### TASK STATEMENT
For this exercise, the lines from the one with "Task: Click the context" through the final line of the data below are to be transcribed exactly, and pictures are to be skipped.

**** GIVEN DATA

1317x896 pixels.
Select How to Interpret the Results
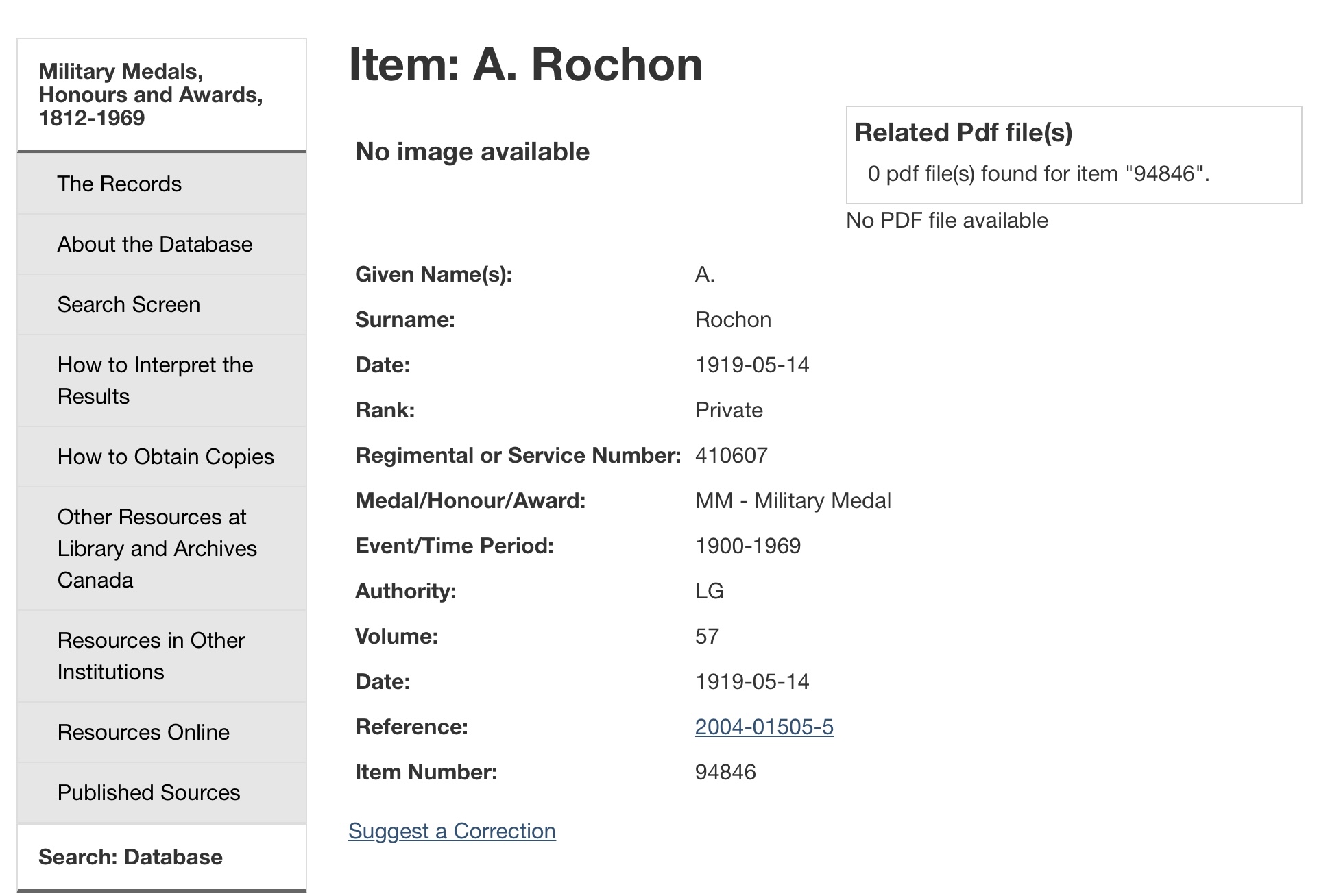pyautogui.click(x=156, y=380)
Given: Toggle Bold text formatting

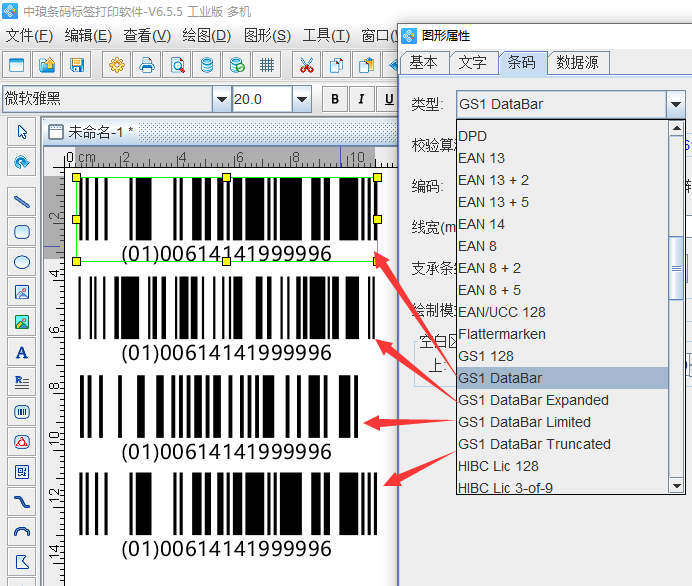Looking at the screenshot, I should [x=335, y=99].
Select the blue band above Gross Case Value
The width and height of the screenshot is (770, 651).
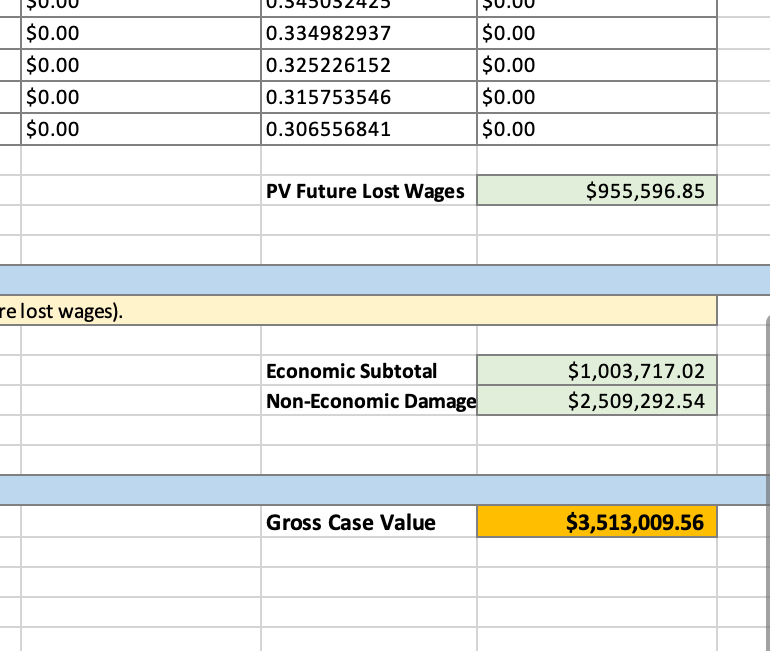(384, 490)
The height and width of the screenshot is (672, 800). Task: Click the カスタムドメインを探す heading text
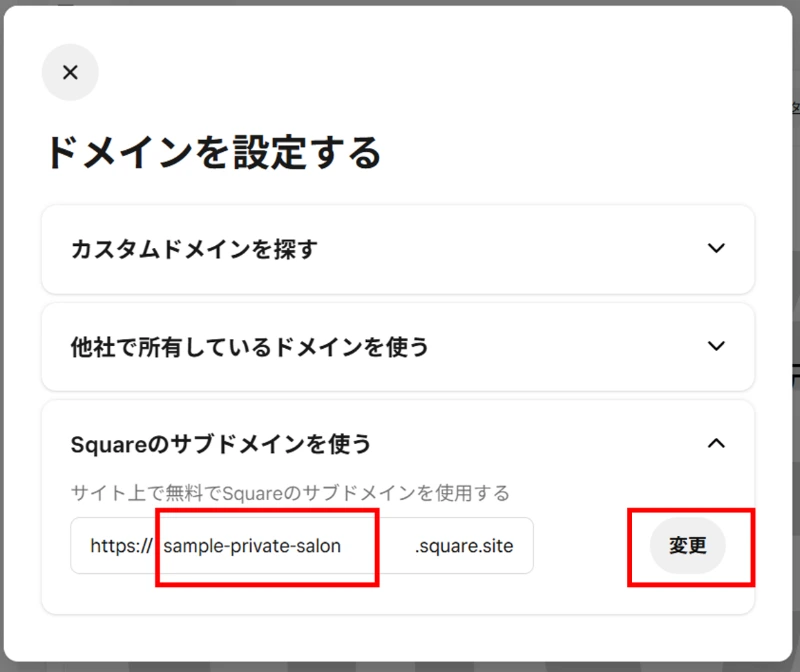pyautogui.click(x=193, y=249)
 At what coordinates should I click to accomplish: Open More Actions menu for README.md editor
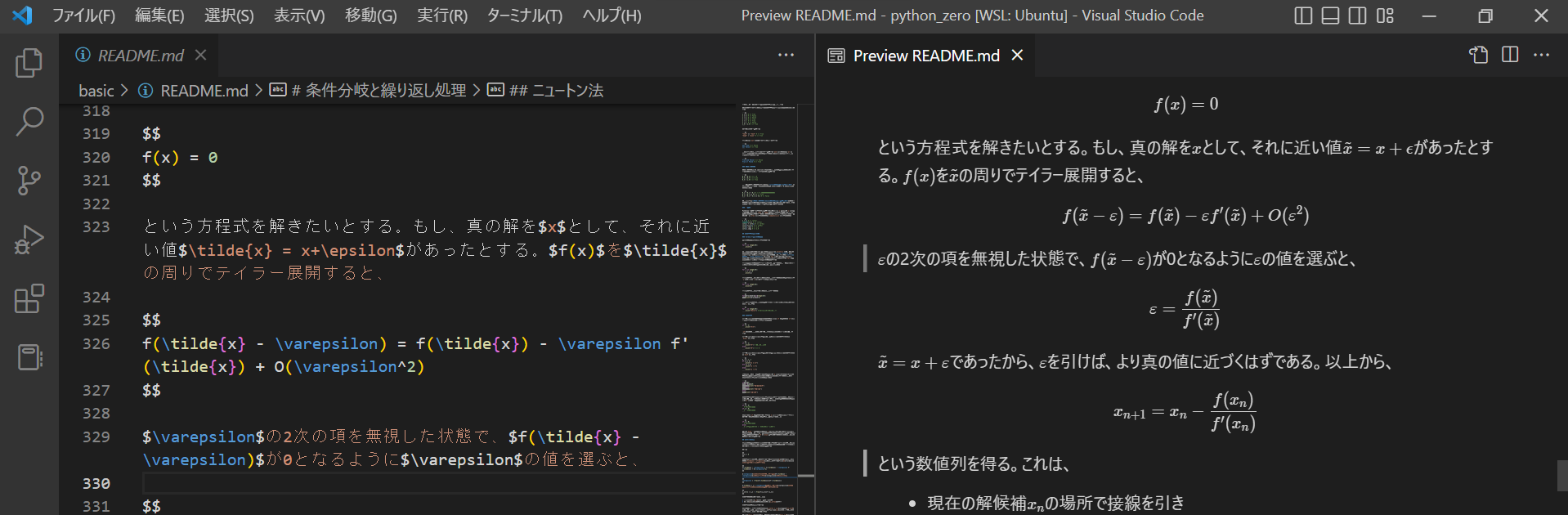click(786, 55)
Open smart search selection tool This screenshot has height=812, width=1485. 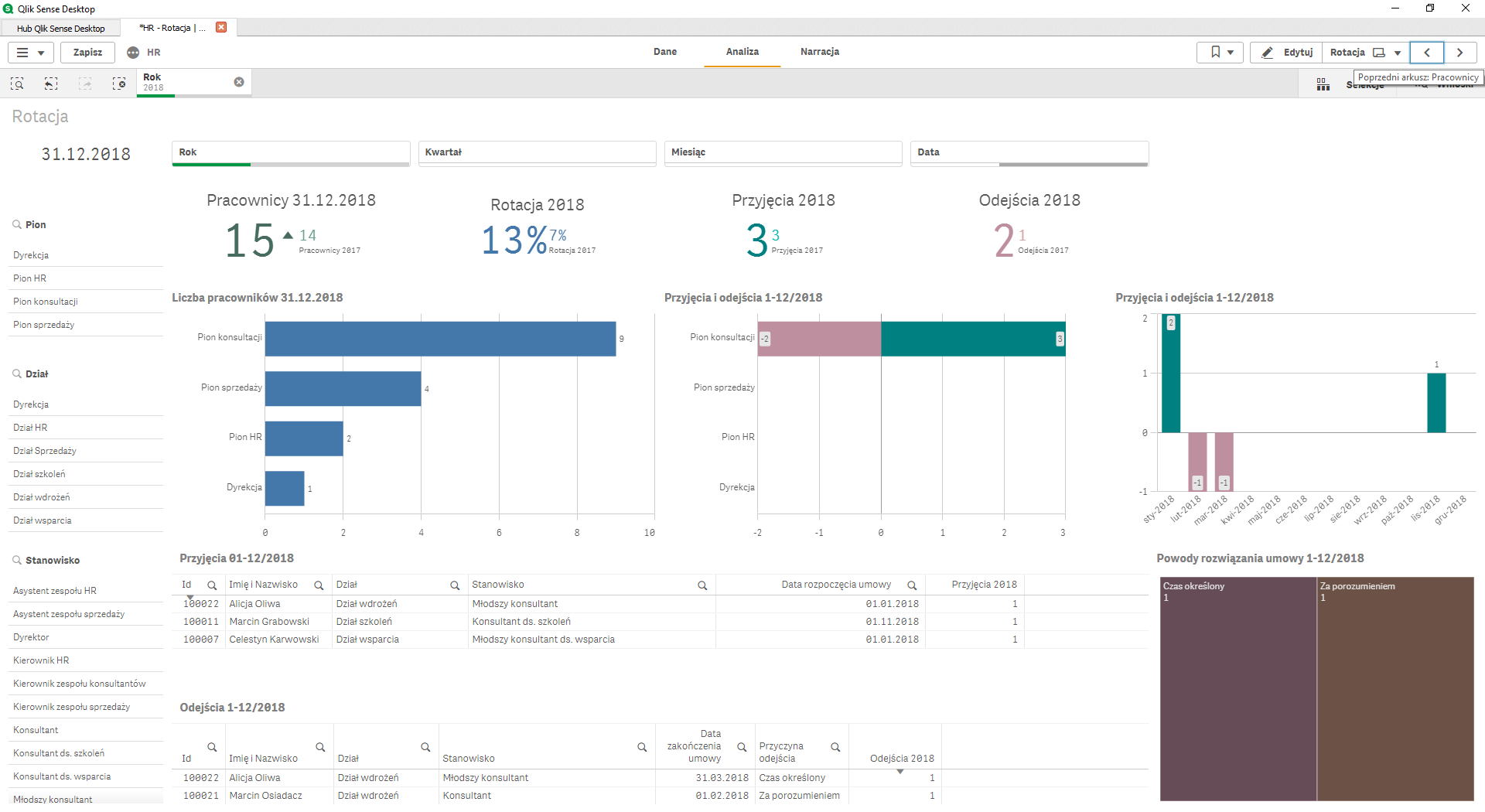pos(17,84)
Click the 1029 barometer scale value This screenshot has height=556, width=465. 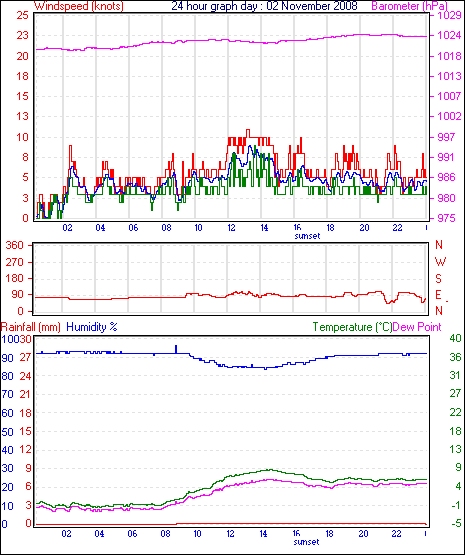pyautogui.click(x=449, y=16)
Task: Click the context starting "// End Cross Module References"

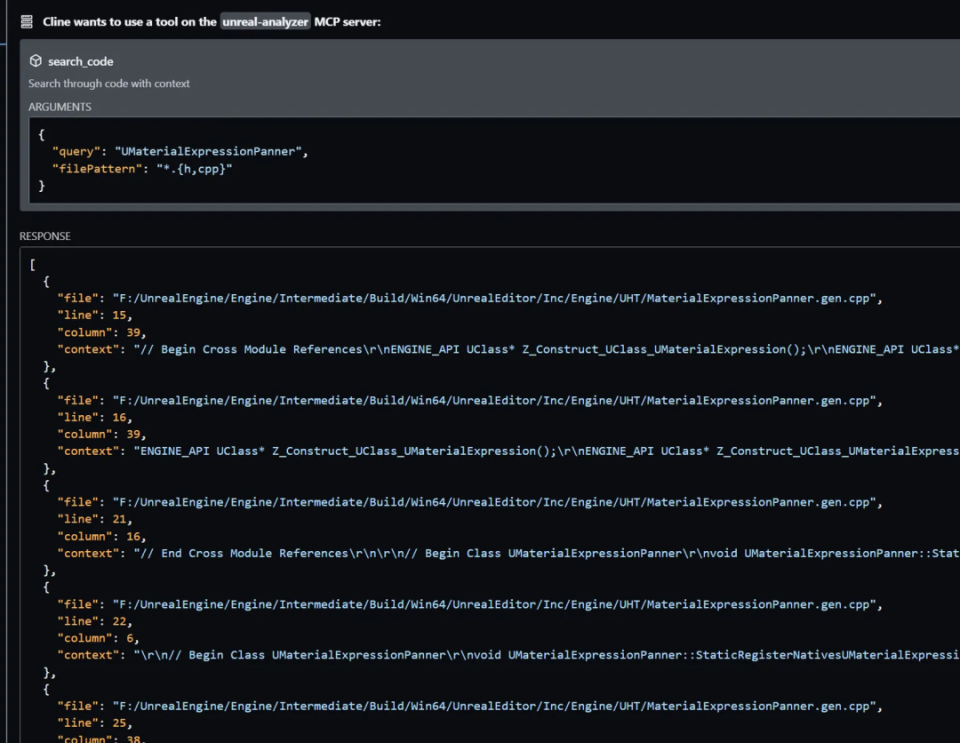Action: [546, 553]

********

### RESULT FOR THIS EXERCISE
Task: Click the context starting "// End Cross Module References"

Action: [546, 553]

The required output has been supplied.